Only the text belongs in the answer: every line of the records below, transcribed exactly.

◇ ◇ ◇ ◇ ◇ ◇ ◇

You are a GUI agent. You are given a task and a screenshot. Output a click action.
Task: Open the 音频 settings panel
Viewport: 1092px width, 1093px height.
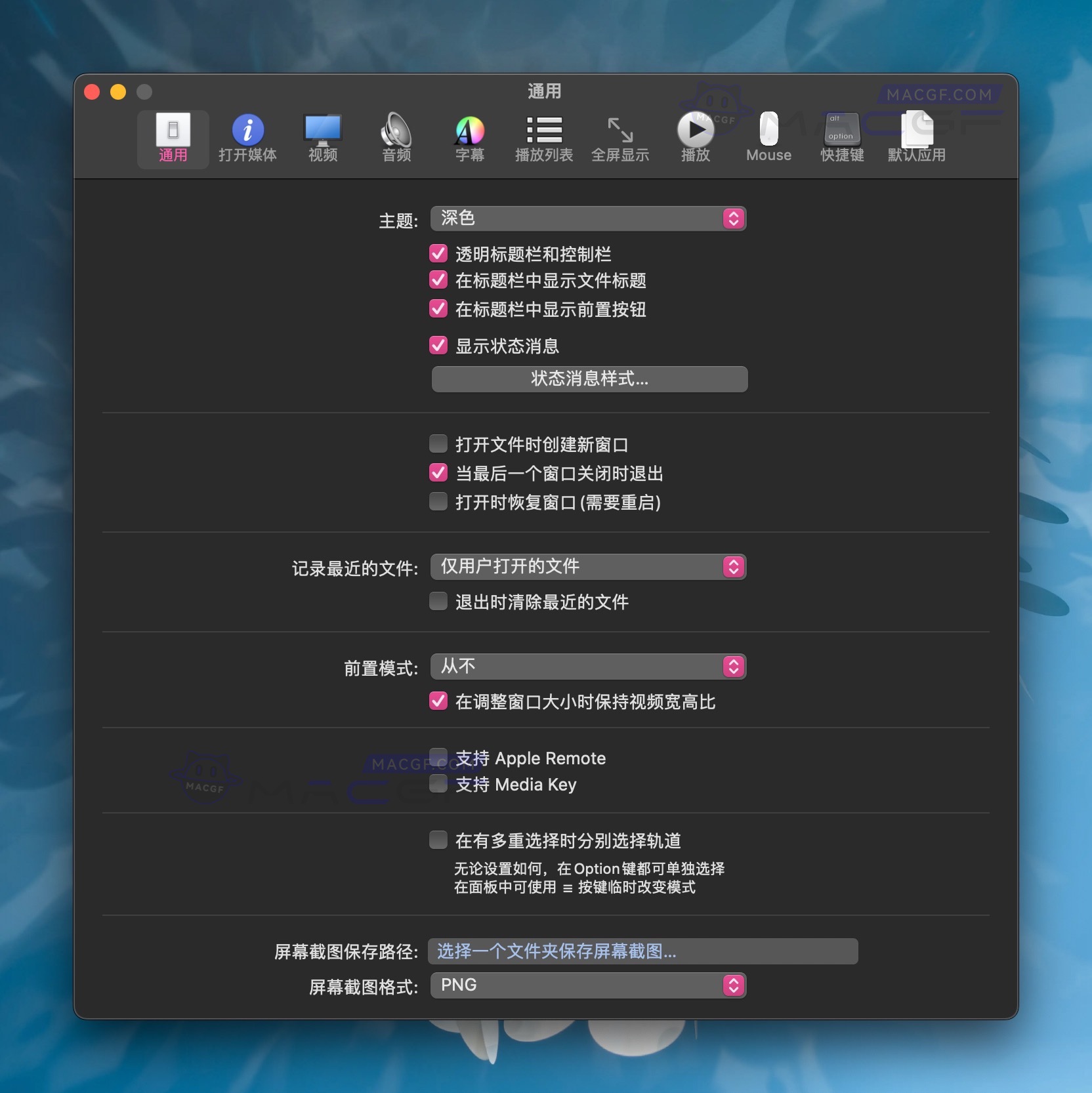pyautogui.click(x=396, y=138)
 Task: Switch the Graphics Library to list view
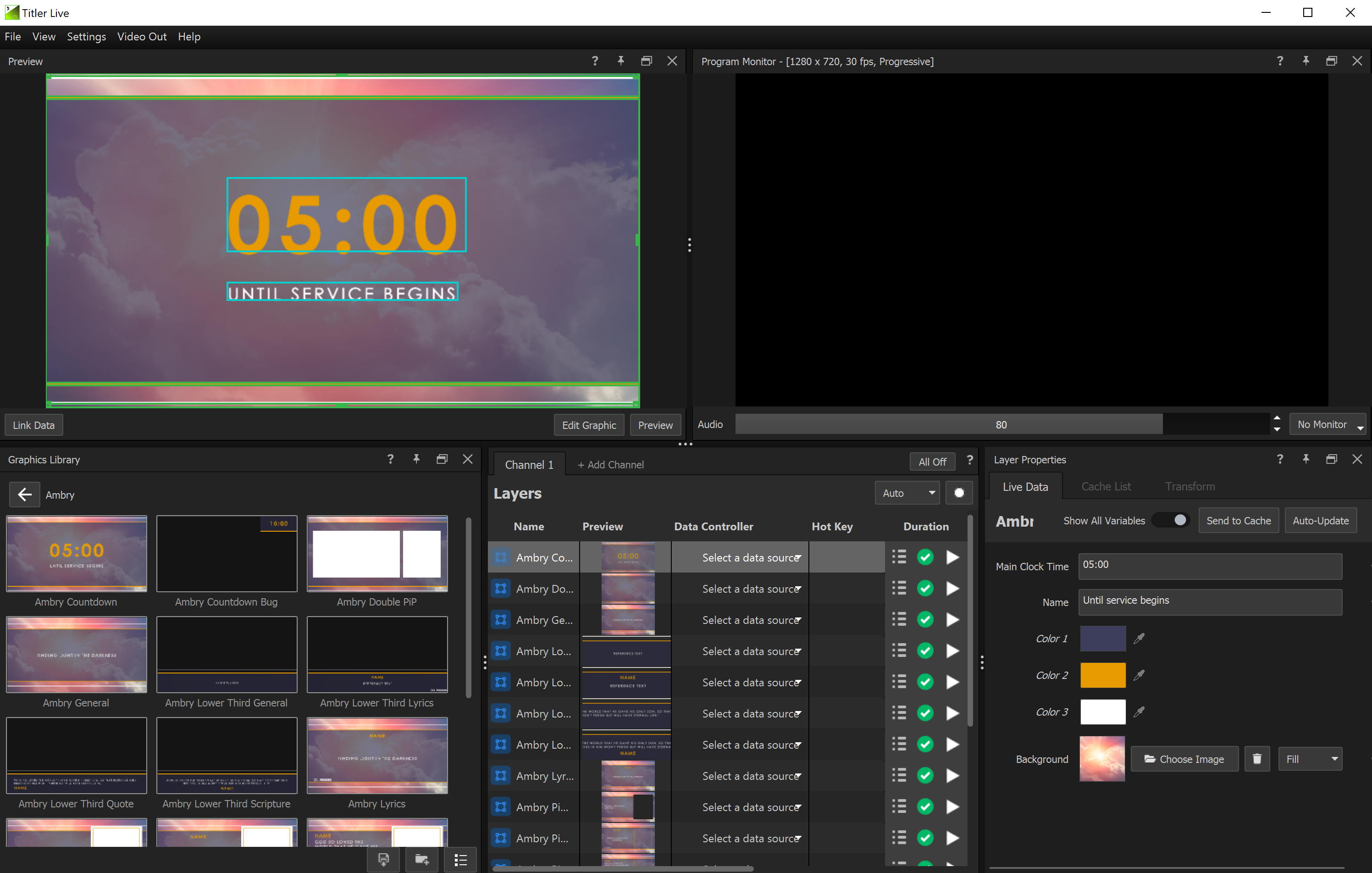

◇ ◇ ◇ ◇ ◇ ◇ ◇

-- PROBLEM SOLUTION --
You are a GUI agent. You are given a task and a screenshot. Output a click action.
Task: Open the 音频 settings panel
Viewport: 1092px width, 1093px height.
pyautogui.click(x=396, y=138)
 Task: Switch the Graphics Library to list view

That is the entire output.